• **INSTRUCTIONS FOR THE TASK**: Copy these lines exactly, starting at the very first line and ending at the line that contains "coordinates (1164, 426).".

• **RECORDS FOR THIS EXERCISE**:
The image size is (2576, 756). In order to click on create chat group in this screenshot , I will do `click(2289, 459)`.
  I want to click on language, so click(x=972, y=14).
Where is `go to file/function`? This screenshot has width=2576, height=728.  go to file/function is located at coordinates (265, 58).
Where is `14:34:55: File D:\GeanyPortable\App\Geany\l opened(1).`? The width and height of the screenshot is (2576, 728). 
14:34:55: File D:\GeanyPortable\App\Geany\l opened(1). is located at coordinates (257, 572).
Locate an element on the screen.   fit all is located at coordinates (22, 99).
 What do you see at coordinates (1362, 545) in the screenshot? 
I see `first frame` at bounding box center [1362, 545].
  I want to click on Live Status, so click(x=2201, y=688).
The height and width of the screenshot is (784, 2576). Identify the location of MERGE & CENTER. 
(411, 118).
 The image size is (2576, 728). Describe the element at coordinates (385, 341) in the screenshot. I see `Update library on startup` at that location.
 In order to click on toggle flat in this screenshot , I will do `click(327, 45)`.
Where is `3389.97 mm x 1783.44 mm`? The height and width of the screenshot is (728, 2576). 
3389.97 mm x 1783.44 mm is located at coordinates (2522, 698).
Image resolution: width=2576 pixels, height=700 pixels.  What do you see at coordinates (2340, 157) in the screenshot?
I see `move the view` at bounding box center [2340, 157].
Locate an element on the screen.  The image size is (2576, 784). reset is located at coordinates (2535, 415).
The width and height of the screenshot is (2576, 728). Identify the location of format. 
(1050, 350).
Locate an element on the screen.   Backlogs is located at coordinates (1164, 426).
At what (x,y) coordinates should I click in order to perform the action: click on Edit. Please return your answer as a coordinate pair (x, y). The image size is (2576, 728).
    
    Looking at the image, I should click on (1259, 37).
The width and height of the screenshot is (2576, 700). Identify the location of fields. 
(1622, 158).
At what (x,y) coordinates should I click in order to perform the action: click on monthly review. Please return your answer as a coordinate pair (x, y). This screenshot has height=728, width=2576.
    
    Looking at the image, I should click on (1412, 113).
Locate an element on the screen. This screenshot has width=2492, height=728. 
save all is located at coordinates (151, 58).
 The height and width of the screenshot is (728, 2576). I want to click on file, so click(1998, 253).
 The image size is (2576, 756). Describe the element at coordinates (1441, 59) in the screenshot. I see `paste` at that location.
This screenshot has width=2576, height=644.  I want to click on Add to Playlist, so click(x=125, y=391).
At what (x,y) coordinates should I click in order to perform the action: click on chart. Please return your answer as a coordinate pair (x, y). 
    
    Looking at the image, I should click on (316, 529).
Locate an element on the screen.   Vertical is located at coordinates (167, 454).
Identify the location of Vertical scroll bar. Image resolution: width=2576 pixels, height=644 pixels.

• **SOLUTION TO THIS EXERCISE**:
The image size is (2576, 756). In order to click on create chat group in this screenshot , I will do `click(2289, 459)`.
  I want to click on language, so click(x=972, y=14).
Where is `go to file/function`? This screenshot has width=2576, height=728.  go to file/function is located at coordinates (265, 58).
Where is `14:34:55: File D:\GeanyPortable\App\Geany\l opened(1).`? The width and height of the screenshot is (2576, 728). 
14:34:55: File D:\GeanyPortable\App\Geany\l opened(1). is located at coordinates (257, 572).
Locate an element on the screen.   fit all is located at coordinates (22, 99).
 What do you see at coordinates (1362, 545) in the screenshot? 
I see `first frame` at bounding box center [1362, 545].
  I want to click on Live Status, so click(x=2201, y=688).
The height and width of the screenshot is (784, 2576). Identify the location of MERGE & CENTER. 
(411, 118).
 The image size is (2576, 728). Describe the element at coordinates (385, 341) in the screenshot. I see `Update library on startup` at that location.
 In order to click on toggle flat in this screenshot , I will do `click(327, 45)`.
Where is `3389.97 mm x 1783.44 mm`? The height and width of the screenshot is (728, 2576). 
3389.97 mm x 1783.44 mm is located at coordinates (2522, 698).
Image resolution: width=2576 pixels, height=700 pixels.  What do you see at coordinates (2340, 157) in the screenshot?
I see `move the view` at bounding box center [2340, 157].
Locate an element on the screen.  The image size is (2576, 784). reset is located at coordinates (2535, 415).
The width and height of the screenshot is (2576, 728). Identify the location of format. 
(1050, 350).
Locate an element on the screen.   Backlogs is located at coordinates (1164, 426).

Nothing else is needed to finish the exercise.